The European, American, and Japanese comics traditions have followed different paths. Europeans have seen their tradition as beginning with the Swiss Rodolphe Töpffer from as early as 1827 and Americans have seen the origin of theirs in Richard F. Outcault's 1890s newspaper strip The Yellow Kid, though many Americans have come to recognize Töpffer's precedence. Wilhelm Busch directly influenced Rudolph Dirks and his comic strip Katzenjammer Kids. Japan has a long history of satirical cartoons and comics leading up to the World War II era. The ukiyo-e artist Hokusai popularized the Japanese term for comics and cartooning, manga, in the early 19th century. In the 1930s Harry "A" Chesler started a comics studio, which eventually at its height employed 40 artists working for 50 different publishers who helped make the comics medium flourish in "the Golden Age of Comics" after World War II. In the post-war era, modern Japanese comics began to flourish when Osamu Tezuka produced a prolific body of work. Towards the close of the 20th century, these three traditions converged in a trend towards book-length comics: the comic album in Europe, the tankōbon format (Note: tankōbon (単行本)) in Japan, and the graphic novel in English-speaking countries.
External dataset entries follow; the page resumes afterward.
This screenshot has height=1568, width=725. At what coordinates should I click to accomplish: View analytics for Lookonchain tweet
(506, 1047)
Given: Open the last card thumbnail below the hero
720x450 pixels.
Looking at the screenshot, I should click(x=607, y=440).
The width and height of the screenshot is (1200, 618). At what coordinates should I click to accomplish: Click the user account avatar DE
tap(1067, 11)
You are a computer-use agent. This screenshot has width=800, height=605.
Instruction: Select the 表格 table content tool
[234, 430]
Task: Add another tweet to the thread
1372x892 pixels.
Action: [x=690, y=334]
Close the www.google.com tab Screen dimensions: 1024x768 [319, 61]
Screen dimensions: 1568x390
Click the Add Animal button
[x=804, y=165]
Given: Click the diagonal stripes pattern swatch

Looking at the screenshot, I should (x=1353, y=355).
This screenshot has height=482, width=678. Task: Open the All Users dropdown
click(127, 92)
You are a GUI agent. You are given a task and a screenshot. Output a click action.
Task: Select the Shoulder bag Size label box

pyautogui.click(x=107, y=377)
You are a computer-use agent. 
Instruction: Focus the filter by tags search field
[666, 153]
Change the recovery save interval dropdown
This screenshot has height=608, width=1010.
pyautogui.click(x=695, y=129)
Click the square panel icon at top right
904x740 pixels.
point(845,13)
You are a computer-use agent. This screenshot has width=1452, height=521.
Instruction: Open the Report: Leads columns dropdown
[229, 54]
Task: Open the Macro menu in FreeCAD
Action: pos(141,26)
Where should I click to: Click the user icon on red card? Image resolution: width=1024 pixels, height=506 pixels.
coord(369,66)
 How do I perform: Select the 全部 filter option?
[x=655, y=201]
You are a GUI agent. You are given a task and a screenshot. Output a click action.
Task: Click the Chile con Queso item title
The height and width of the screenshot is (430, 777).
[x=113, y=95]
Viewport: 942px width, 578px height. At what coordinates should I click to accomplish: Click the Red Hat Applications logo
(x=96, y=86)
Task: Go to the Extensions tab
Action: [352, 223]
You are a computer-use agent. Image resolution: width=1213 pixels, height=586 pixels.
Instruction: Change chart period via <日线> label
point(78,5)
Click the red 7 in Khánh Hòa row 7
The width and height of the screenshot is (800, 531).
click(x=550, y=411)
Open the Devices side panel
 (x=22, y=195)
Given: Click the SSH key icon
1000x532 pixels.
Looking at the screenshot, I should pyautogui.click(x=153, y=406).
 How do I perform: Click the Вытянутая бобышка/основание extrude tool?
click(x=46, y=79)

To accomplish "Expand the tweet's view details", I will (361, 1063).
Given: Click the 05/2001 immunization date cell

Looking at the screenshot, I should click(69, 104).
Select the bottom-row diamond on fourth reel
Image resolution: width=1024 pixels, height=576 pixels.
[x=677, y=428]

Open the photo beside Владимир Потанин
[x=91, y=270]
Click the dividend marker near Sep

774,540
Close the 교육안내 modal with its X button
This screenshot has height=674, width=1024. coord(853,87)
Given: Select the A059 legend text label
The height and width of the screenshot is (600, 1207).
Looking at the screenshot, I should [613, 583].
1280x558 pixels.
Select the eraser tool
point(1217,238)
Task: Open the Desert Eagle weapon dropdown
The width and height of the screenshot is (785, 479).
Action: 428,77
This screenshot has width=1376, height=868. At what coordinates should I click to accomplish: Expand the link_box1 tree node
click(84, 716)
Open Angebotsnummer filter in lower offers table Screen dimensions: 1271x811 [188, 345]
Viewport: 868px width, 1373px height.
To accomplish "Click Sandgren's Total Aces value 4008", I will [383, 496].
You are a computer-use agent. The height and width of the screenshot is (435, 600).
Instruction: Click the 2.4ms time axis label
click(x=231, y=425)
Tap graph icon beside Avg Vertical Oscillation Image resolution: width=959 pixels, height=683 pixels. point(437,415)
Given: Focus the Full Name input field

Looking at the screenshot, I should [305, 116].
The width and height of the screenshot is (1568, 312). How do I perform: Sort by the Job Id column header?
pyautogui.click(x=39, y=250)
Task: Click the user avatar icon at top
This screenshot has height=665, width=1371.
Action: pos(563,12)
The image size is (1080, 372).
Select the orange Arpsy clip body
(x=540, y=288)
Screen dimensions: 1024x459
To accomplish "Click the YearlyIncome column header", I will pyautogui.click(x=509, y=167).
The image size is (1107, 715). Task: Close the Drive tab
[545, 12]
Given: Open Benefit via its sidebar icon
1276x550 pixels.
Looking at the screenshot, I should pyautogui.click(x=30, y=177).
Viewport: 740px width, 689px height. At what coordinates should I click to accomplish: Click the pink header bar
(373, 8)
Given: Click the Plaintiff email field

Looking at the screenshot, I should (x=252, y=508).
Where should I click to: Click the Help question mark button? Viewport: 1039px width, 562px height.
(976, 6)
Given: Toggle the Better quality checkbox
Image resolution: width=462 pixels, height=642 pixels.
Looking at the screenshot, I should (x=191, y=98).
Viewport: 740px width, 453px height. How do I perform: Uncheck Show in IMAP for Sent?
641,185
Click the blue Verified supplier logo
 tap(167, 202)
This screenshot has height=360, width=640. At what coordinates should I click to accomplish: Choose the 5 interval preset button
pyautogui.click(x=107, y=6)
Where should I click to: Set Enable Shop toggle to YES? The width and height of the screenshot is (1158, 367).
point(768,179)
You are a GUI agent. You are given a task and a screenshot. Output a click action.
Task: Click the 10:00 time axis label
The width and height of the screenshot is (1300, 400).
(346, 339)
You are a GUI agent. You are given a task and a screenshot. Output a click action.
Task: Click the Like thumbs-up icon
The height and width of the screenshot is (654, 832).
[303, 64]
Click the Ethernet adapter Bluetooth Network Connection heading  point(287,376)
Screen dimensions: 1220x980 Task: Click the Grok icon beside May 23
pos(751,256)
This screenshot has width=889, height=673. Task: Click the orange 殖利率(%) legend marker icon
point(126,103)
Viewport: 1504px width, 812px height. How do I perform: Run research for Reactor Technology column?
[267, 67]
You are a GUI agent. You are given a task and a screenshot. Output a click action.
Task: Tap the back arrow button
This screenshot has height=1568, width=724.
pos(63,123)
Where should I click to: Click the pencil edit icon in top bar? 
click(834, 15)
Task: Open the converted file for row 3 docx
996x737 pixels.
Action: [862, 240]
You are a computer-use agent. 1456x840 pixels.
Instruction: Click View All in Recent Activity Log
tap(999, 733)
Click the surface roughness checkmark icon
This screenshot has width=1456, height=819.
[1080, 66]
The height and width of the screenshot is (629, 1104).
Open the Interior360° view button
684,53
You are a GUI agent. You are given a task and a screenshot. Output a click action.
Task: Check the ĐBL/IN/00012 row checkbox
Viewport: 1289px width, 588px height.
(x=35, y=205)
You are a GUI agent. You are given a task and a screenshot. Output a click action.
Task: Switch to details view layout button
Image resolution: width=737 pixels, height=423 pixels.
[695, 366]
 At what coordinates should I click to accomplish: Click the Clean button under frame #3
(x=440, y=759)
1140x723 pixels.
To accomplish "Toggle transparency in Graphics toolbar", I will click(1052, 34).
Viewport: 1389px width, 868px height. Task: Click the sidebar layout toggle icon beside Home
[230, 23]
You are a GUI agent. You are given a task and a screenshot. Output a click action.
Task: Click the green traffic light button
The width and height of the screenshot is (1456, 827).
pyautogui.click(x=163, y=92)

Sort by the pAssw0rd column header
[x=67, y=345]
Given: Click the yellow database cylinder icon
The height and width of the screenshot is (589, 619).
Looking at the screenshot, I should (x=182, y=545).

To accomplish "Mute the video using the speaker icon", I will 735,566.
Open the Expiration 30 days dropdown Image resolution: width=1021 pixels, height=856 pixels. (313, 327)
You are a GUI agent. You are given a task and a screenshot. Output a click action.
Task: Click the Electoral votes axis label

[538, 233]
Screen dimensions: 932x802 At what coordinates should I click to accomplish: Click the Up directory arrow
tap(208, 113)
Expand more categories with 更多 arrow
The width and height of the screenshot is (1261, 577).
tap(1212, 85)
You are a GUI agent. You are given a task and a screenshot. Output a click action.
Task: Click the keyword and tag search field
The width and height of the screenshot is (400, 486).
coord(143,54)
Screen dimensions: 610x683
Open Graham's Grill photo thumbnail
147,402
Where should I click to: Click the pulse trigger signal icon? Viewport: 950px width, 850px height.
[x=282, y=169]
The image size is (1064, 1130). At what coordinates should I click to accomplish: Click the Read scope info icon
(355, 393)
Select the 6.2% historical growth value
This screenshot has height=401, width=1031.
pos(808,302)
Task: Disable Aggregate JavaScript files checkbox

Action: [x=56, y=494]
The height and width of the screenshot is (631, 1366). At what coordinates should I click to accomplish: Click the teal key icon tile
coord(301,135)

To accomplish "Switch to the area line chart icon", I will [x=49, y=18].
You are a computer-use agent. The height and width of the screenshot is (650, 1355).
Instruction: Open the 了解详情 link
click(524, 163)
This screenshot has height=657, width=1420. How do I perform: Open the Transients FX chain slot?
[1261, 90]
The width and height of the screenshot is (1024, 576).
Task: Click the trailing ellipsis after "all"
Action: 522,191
Outside of these genealogies, comics theorists and historians have seen precedents for comics in the Lascaux cave paintings in France (some of which appear to be chronological sequences of images), Egyptian hieroglyphs, Trajan's Column in Rome, the 11th-century Norman Bayeux Tapestry, the 1370 bois Protat woodcut, the 15th-century Ars moriendi and block books, Michelangelo's The Last Judgment in the Sistine Chapel, and William Hogarth's 18th-century sequential engravings, amongst others. (Note: David Kunzle has compiled extensive collections of these and other proto-comics in his The Early Comic Strip (1973) and The History of the Comic Strip (1990).)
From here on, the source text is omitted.